The researchers in question concluded that regardless of the initial source of information, feedback predictably
influenced decision makers’ behaviors. When provided initial information, the subjects’ reached decisions based on four major parameters: their level of pessimism , their recognition
of the likelihood of maximizing a positive outcome, equal weighting (presuming
that all outcomes under consideration were at least possible), and their
attitude toward the decision regret. Moreover, the subjects’ pre-experiment life
experiences decreased their inclinations toward decision pessimism, likelihood of
maximizing positive outcome, and equal
weighting. By contrast, pre-experiment life
experiences increased the impact of regret on decision making. Therefore, both initial and subsequent data could enable any or all of the four parameters to be modified by decision-oriented feedback.
Although factors other than those that Erev investigated can be important for determining health decisions, his study should alert us to the following: We need to look inward and outward for information related to our health.
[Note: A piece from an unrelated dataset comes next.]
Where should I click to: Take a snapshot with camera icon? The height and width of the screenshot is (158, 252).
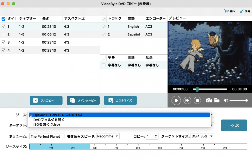208,100
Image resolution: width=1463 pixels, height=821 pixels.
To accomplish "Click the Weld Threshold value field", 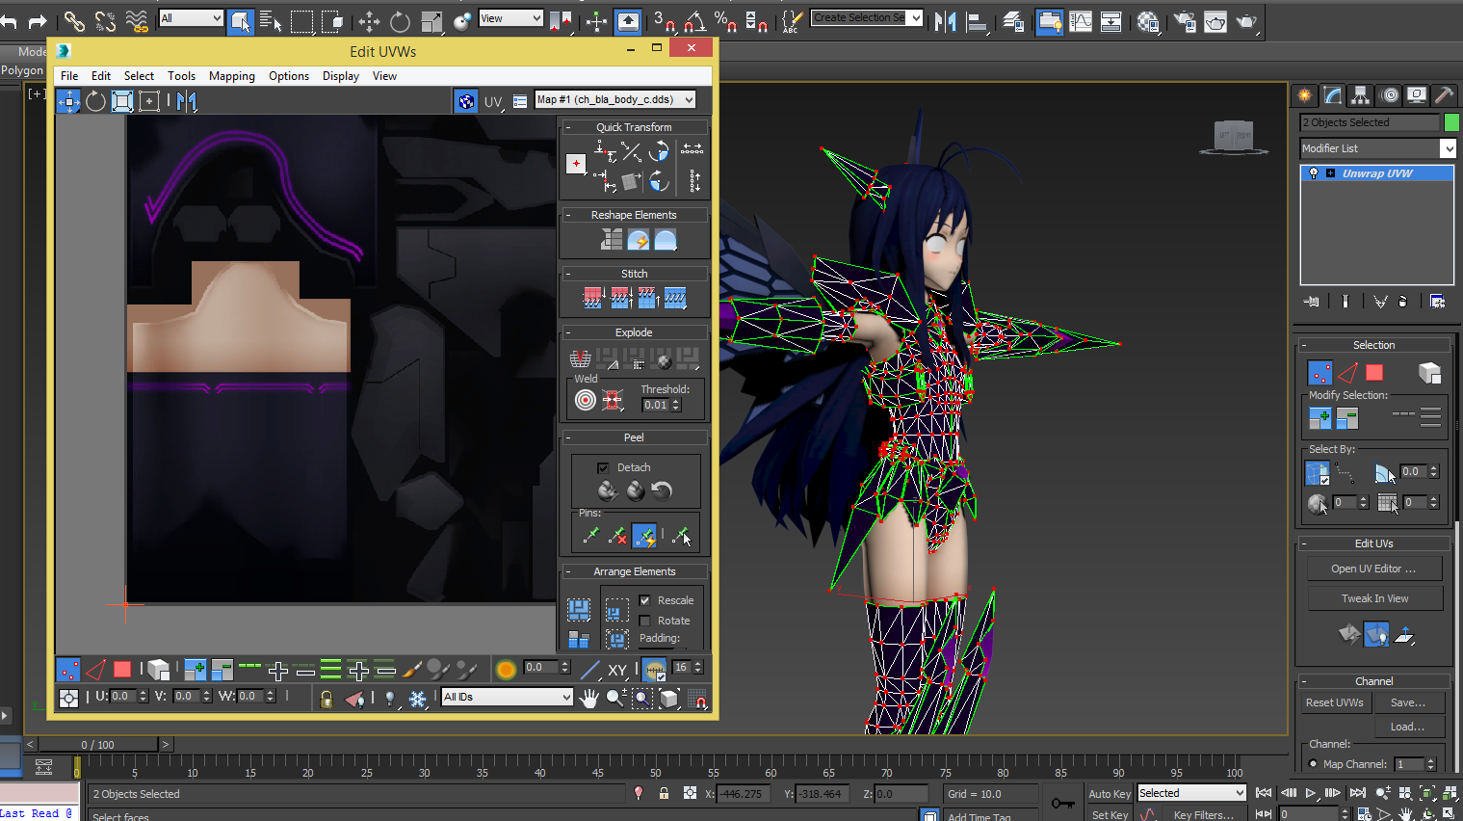I will coord(656,406).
We should not delude ourselves into believing the we have all the answers. But health information must be personalized in a manner that only you can achieve. For instance, only you understand your stressors in enough depth to understand their effects on you. Only you know your life experiences, customary heuristics, and memories that pertain to any health issue. Similarly, only you can decode your level of pessimism , expectations of maximizing a positive outcome, appreciation for equal weighting, and attitude toward decision regret.
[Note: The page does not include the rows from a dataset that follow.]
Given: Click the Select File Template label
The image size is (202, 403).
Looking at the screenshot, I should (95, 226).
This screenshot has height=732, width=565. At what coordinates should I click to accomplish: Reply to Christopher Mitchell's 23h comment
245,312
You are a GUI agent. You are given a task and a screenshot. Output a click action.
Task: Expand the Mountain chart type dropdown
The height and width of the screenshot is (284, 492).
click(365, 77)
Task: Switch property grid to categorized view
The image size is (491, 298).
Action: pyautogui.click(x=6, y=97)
The challenge for you and for me is to balance internal and external influences sufficiently to make decisions affording the best chance of achieving our health goals. Since we all mostly operate on automatic pilot, we first must be conscious of the importance of making deliberate health decisions, and then take the considerable time and exert the considerable effort necessary to timely execute the require actions.
Reference:
Erev, I., Ert, E., Plonsky,
O., Cohen, D. & Cohen, O. (2017). From
Anomalies to Forecasts: Toward a Descriptive Model of Decisions Under Risk,
Under Ambiguity, and From Experience. Psychological
Review, Mar 09 , 2017, No Pagination Specified.